Au début des années 80, nous travaillions avec eux sur le développement de compétences relationnelles saines, l’identification de leurs émotions, leur maîtrise de soi, ainsi que sur leur gestion de la colère, entre autres questions connexes.

C’est alors que des femmes battues de Duluth, dans le Minnesota, ont commencé à se réunir pour discuter de l’impact que la violence avait eue sur leur vie.

Il en est ressorti que les hommes qui les battaient ne les agressaient pas seulement physiquement, mais contrôlaient aussi où elles allaient, à qui elles parlaient, ce qu’elles portaient, où elles travaillaient, si elles en avaient le droit, comment leur argent était dépensé, quand, avec qui et comment elles avaient des relations sexuelles, comment les enfants étaient élevés, comment le travail domestique était réparti dans le foyer. Vous voyez le tableau.

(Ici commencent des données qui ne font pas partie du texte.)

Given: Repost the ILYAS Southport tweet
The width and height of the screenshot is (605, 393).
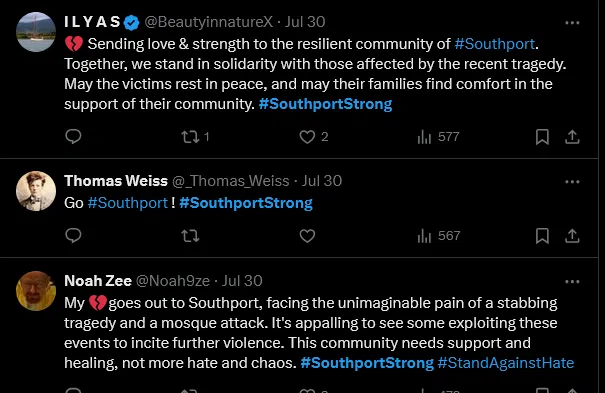Looking at the screenshot, I should click(195, 137).
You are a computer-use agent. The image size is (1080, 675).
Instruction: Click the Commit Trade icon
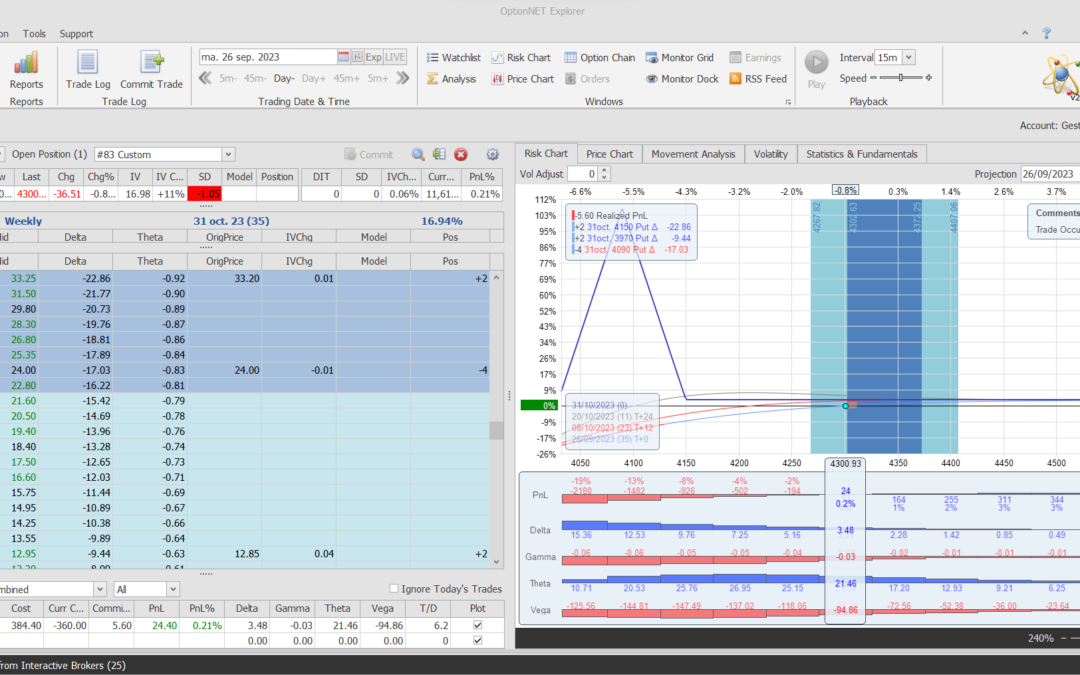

En gros, des hommes contrôlaient des femmes pour obtenir ce qu’ils voulaient… et la menace de et/ou l’usage de la violence étaient le moyen qu’ils utilisaient pour parvenir à leurs fins.

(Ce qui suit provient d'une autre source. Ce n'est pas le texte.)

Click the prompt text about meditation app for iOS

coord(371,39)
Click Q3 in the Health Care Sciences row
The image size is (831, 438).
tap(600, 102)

À l’époque, dans les groupes de parole que j’animais, je formais ces hommes à faire preuve d’assertivité en cas de conflit avec leur femme ou leur petite amie, en leur apprenant à accéder à leurs sentiments et à les exprimer de manière appropriée.

Je les renvoyais ensuite chez eux pour qu’ils mettent ces acquis en pratique. La semaine suivante, ils revenaient et me signalaient que leurs nouvelles “compétences” en matière d’assertivité ne fonctionnaient pas.

Je leur avais alors demandé pourquoi et ils m’avaient répondu : “Parce qu’elle continue à faire A, B, C et D et qu’elle n’a pas voulu faire X, Y et Z.” C’est-à-dire faire ce que lui voulait.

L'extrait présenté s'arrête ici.